:: Records to process ::

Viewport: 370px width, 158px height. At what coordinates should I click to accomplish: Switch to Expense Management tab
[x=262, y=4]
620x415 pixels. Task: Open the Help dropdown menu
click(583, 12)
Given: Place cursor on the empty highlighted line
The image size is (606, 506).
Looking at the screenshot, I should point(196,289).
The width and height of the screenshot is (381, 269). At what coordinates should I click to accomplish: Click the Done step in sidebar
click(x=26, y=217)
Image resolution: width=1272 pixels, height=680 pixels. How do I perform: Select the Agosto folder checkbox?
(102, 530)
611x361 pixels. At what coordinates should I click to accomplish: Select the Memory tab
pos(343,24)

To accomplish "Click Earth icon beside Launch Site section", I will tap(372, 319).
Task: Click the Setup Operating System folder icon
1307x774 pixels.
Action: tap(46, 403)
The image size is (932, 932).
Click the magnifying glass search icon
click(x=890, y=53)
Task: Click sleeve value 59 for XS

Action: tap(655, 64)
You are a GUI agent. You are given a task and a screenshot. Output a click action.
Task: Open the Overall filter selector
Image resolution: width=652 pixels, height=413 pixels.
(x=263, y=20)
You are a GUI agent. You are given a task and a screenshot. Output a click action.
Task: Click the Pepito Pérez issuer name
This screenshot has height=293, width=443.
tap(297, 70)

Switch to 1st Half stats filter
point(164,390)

:::

◆ Problem
Give back the lines of the listing from the one with "Click the magnifying glass search icon" through the end, both included, exactly as written and with nothing added.

◆ Solution to the problem
Click the magnifying glass search icon
click(x=890, y=53)
Task: Click sleeve value 59 for XS

Action: tap(655, 64)
You are a GUI agent. You are given a task and a screenshot. Output a click action.
Task: Open the Overall filter selector
Image resolution: width=652 pixels, height=413 pixels.
(x=263, y=20)
You are a GUI agent. You are given a task and a screenshot. Output a click action.
Task: Click the Pepito Pérez issuer name
This screenshot has height=293, width=443.
tap(297, 70)

Switch to 1st Half stats filter
point(164,390)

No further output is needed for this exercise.